Dirección: Kiyoshi Kurosawa. Guion: Ryûsuke Hamaguchi, Tadashi Nohara y Kiyoshi Kurosawa. Intérpretes: Yû Aoi, Issei Takahashi, Ryôta Bandô y Chuck Johnson. País: Japón. 2020. Duración: 115 minutos.
Kiyoshi Kurosawa le sucede como a Werner Herzog quien cuando hace ficción convierte el rodaje en una epopeya documental y cuando se adentra en la no ficción, la sensación de irrealidad impone una sospecha que obliga a cuestionarlo todo. Kurosawa, que aprendió el oficio dirigiendo pinku eigas, cine erótico de porno suave hecho de baja intensidad e ingenuo recato, se hizo un hueco importante como cineasta del fantástico y el thriller. Sus obras, inquietantes y perturbadoras, le facilitaron el acceso a la galería de los cineastas japoneses contemporáneos más reconocidos como Miike, Tsukamoto y Kitano. Más sutil que ellos y, en consecuencia, menos explosivo, Kurosawa por vez primera afronta aquí un relato de época, un filme que acontece en los prolegómenos de la segunda guerra mundial, cuando Japón bebió la locura del fascismo y supo, a su pesar, de la insania del imperialismo.
La mujer del espía se antoja una obra compleja, imposible de despachar en pocas líneas. Su relato se desdobla, habla del amor, la mentira, el honor, la traición, la historia y el tiempo. Pero de lo que se ocupa de verdad es del cine, aunque ponga al ajedrez como pretexto.

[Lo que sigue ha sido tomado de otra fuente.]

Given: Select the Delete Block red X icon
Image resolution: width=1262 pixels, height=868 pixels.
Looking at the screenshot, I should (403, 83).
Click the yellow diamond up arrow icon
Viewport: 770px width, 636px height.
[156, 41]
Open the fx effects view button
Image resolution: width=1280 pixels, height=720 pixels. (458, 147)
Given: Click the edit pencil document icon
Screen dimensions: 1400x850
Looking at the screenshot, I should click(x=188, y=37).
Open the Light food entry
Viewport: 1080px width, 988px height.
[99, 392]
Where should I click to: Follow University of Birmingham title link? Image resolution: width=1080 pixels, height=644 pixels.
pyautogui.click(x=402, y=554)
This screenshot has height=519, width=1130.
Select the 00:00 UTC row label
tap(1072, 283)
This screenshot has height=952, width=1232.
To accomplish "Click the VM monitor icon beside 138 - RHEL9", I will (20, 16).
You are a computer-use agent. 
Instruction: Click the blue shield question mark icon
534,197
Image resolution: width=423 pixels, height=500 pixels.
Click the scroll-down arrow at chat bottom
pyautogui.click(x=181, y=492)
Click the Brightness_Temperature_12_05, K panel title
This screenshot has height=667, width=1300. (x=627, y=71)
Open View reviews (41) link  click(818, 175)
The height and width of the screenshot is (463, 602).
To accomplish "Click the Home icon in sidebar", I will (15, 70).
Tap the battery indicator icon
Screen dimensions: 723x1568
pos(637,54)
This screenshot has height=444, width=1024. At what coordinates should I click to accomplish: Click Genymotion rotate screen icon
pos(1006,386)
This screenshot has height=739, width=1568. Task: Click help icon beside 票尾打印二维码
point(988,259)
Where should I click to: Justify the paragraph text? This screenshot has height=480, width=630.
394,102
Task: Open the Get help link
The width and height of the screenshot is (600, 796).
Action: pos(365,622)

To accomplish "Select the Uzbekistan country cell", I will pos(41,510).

De manera que, bajo el manto de un melodrama romántico y disfrazado con ropajes de suspense, Kurosawa destapa un sucio caso de guerra bacteriológica desarrollada por Japón en la Manchuria del final de los años 30. En ese contexto, bajo la apariencia de lo real, Kurosawa filma lo inaprensible y ensaya sobre lo que se percibe y lo que se intuye. Planifica el drama emocional con la perturbación de la amenaza de lo fantástico. Y sobre todo juega, juega con su relato y con la mirada del público al que se le deja sin agarres. Su guión se repite de manera rítmica y obsesiva. Como las películas que rueda su protagonista, un próspero empresario, en compañía de su esposa y su sobrino. La tenue línea que separa lo representado de lo real se cruza como una partida fatal. En el almacén donde se filma, donde una caja fuerte protege los secretos, donde una esposa-actriz convertida en una vamp de folletín, todo se produce y se reproduce. Las piezas caen y se sacrifican como metonimia de un relato temible que se cuestiona el papel de Japón en años oscuros para convocar el peor de los monstruos, el que anida en lo real.